OPM Data Breach

Last Update: February 6, 2021 • Financial News •

Since the Office of Personnel Management (OPM), the U.S. government’s human resources division has only been a year and a half. China is expected to be responsible for the hack. In this breach, approximately 21.5 million people’s information was breached, and information such as social security numbers, birth dates, fingerprints, and addresses was believed to be accessed.

On top of that, SF-86 forms were accessed – these 127-page forms are documents used for conducting background checks for employee security clearances. These forms include just about every bit of personal information imaginable about these individuals. This can include information about family and friends and even employee’s interactions with individuals from other countries.

Credit Monitoring Protection Offered to Victims

When this happened 18 months ago, the employees were offered free credit monitoring services through a company called – Winvale. Today, about 100,000 to 150,000 of those individuals are being asked to take action and re-enroll for the same type of credit monitoring but through another vendor.

Those victims who were being asked to re-enroll are being sent a letter informing them of the change. They were also given the option to go to the OPM cybersecurity resource center to re-enroll. They will be asked to enroll with a new vendor called ID Experts.

They were being offered service through ID experts because it is a part of the General Services Administration blanket purchase agreement, a contract worth about $9.1 million.

There are now laws in place that require the OPM to offer credit monitoring to the victims for 10 years due to the extensive amount of personal information that was breached and because the Chinese enacted the breach. This information could easily be used to harm the United States of America, and many lawmakers believe that these individuals should be given monitoring for life.

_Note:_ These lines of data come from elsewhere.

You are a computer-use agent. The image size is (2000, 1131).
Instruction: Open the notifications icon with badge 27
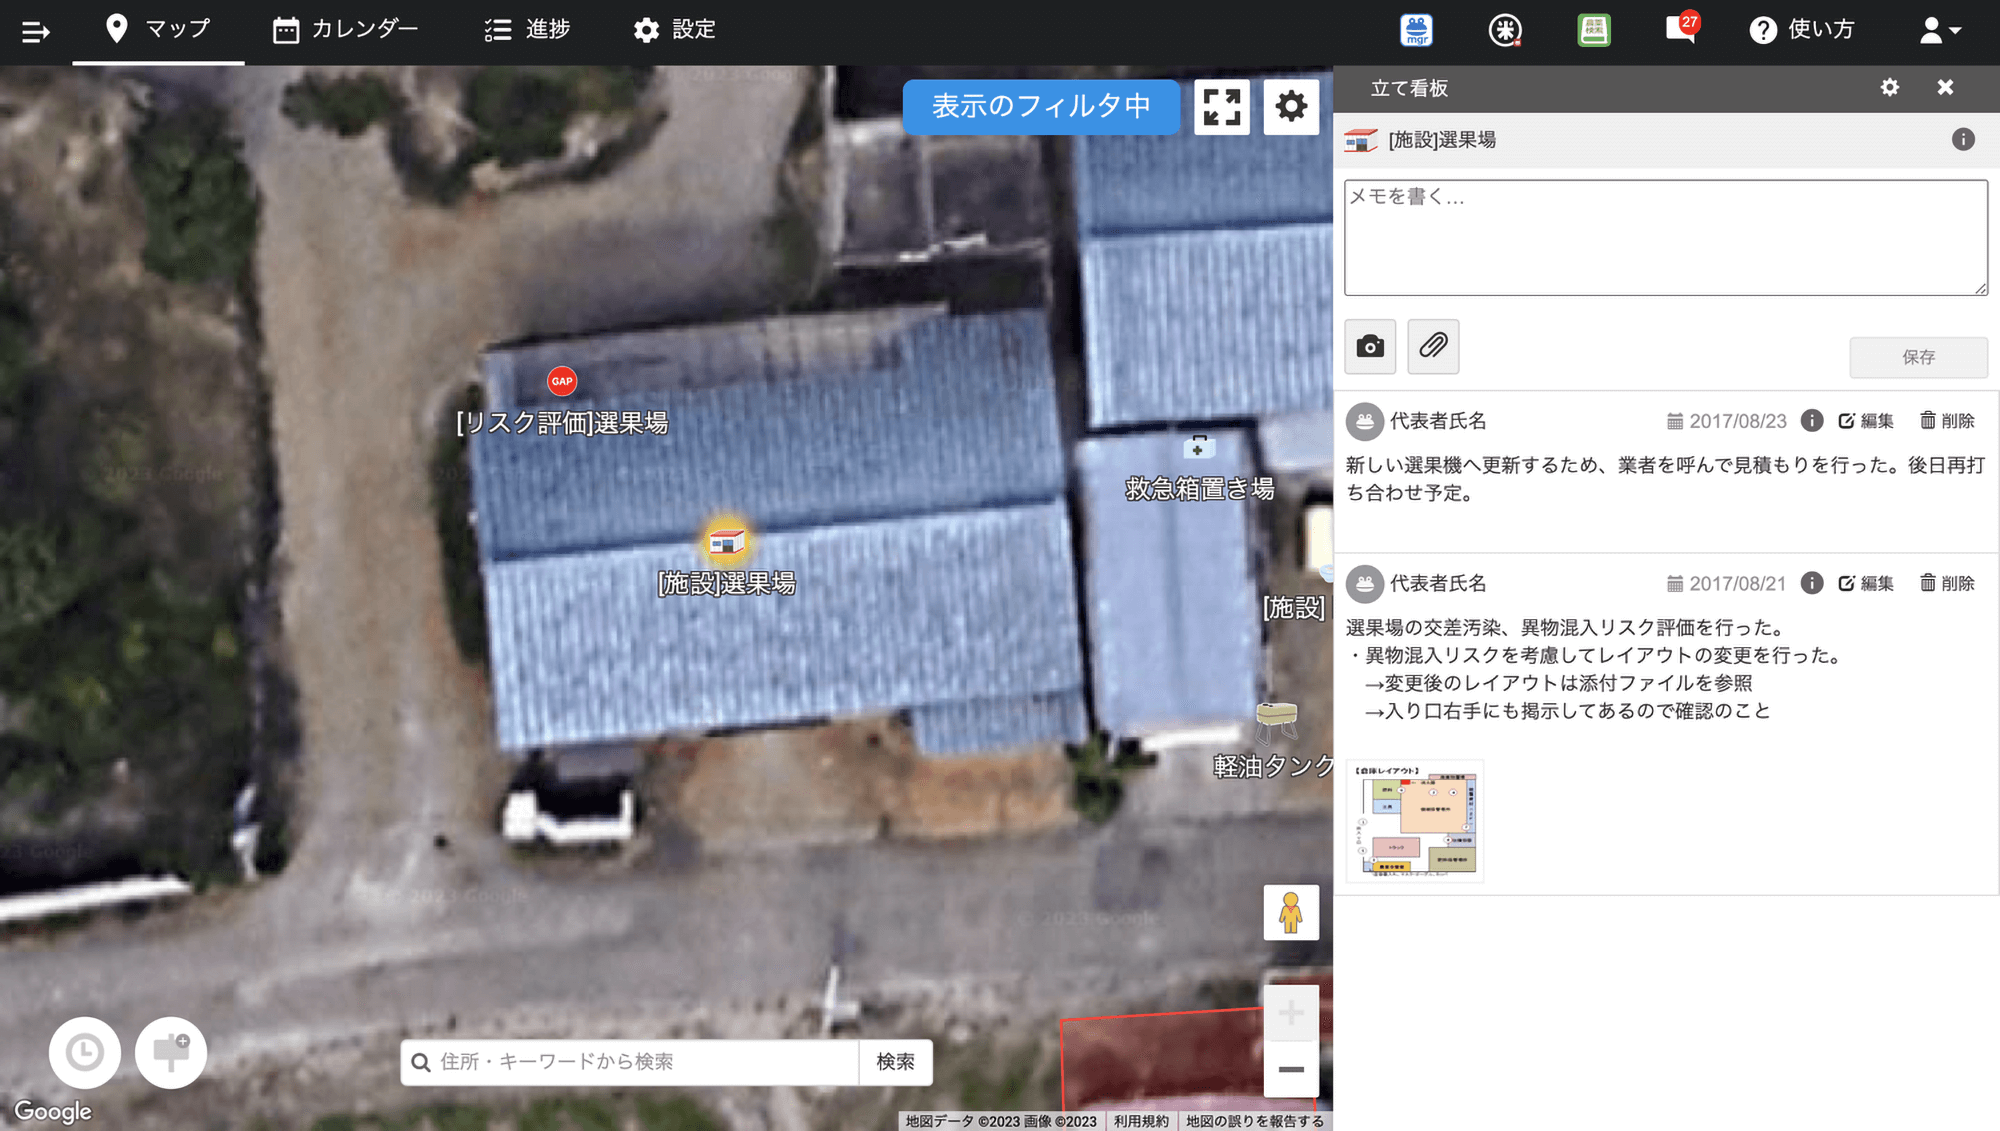(1680, 29)
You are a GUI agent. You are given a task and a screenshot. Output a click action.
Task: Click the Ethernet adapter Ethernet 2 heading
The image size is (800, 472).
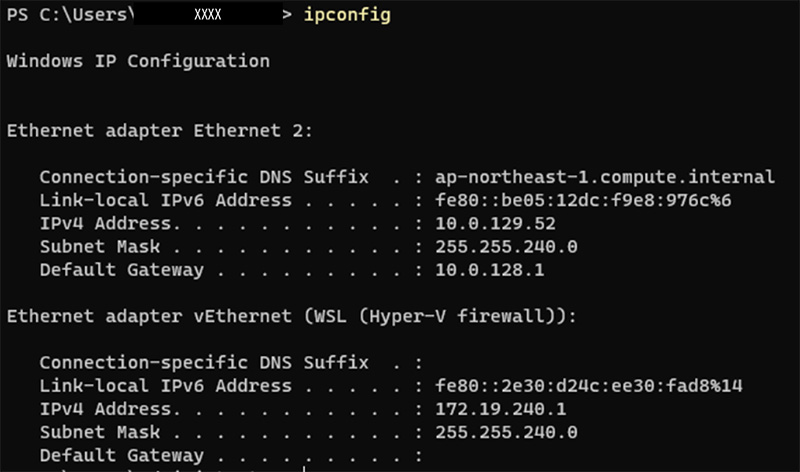coord(160,130)
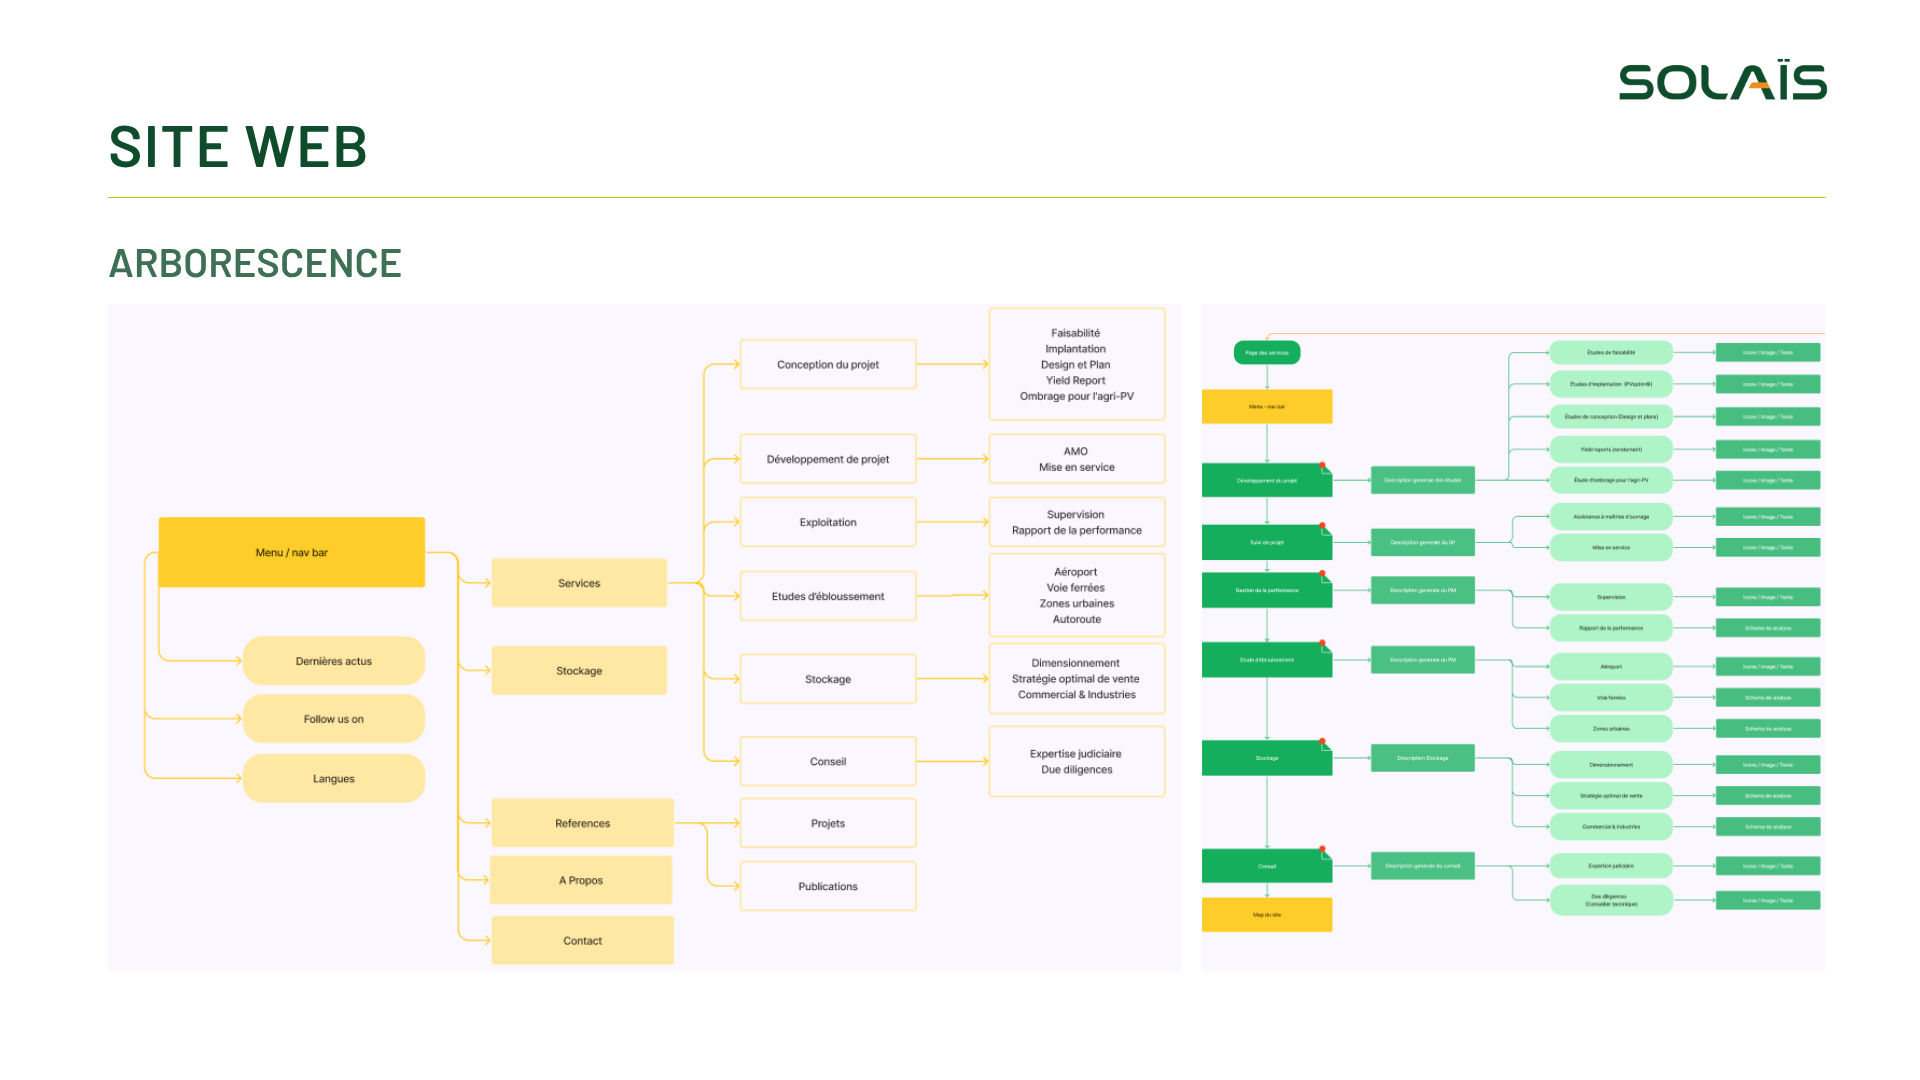Select the Publications box
The height and width of the screenshot is (1080, 1920).
coord(827,886)
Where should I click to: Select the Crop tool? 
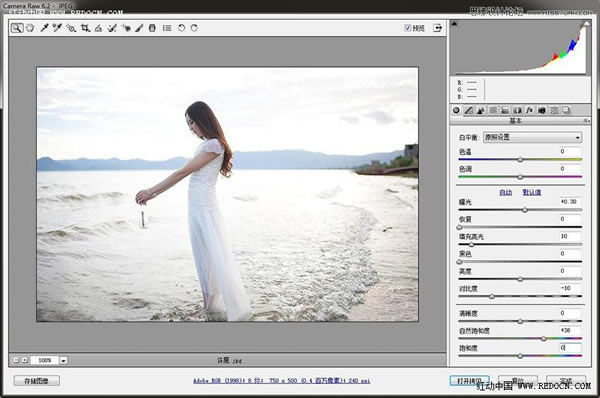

This issue seems to still be in debate, but the Senate Appropriations Committee approved the 10-year monitoring to be paid for by the OPM.

More details about this story.

Who Discovered This?

One of the most interesting aspects of the original breach was that the Department of Homeland Security was touting its EINSTEIN detection program’s benefits and tried to claim that this program detected the breach. However, this turned out to be entirely false. It took investigators four months to discover the breach, and it was uncovered when administrators made upgrades to certain computer systems.

There have been many rumors that the breach was discovered by a company called Cytech Services during a sales demo of its cyber-detection software, but that turned out to be false. An OPM engineer discovered the breach.

Cytech CEO Ben Cotton said that he and his company never actually claimed to have been the first to discover the breach, only that they did indeed discover the breach during their demo, and they did not have any knowledge at the time if the breach had previously been uncovered or not.

According to Brendan Saulsbury (the engineer that originally caught the breach), Cytech did not uncover anything that the OPM was not already aware of.

What Was The State of The OPM IT Systems?

Obviously, considering the nature of the OPM business, you would assume that they would have a large IT security team or an outside vendor that they were engaged with to manage their IT security needs. However, the OPM had absolutely no IT security staff on their payroll until 2013, hence the breach.

According to reports, OPM failed in many different ways:

They failed to maintain an inventory of all of its servers, databases, and systems that accessed data. They did not even have an inventory attached to their networks.
The OPM also failed to enforce multi-factor authentication for employees working remotely.
There was no encryption of the data that was breached.

There were so many flaws in their IT security, so there was no surprise that they became victims to one of the largest data breaches in U.S. history.

Who Fall for This?

At the time, the OPM director was Katherine Archuleta. She was not fired, but she did resign due to many lawmakers’ calls for firing.

She wrote an email to the OPM staff:

“I write to you this afternoon to share that earlier today, I offered, and the President accepted my resignation as the Director of the U.S. Office of Personnel Management. Leading this agency and serving with all of you has been the highlight of my career.”

Her replacement was Beth Cobert, the U.S. Chief Performance Officer and a deputy director at the Office of Management and Budget. Beth took over as acting director and is still in that role today.

What Could The Victim’s Data Be Used for?

There has been a lot of speculation about how the Chinese could use the information. Here are some of the potential uses:

Federal background checks are designed to find information that foreign enemies could use to information from government workers to turn over classified information. This breach and the stolen information could lean perfectly to these scenarios and put government secrets in danger.
The information stolen is exactly what a foreign government would want – the personal data of employees of the FBI, the CIA, and the NSA.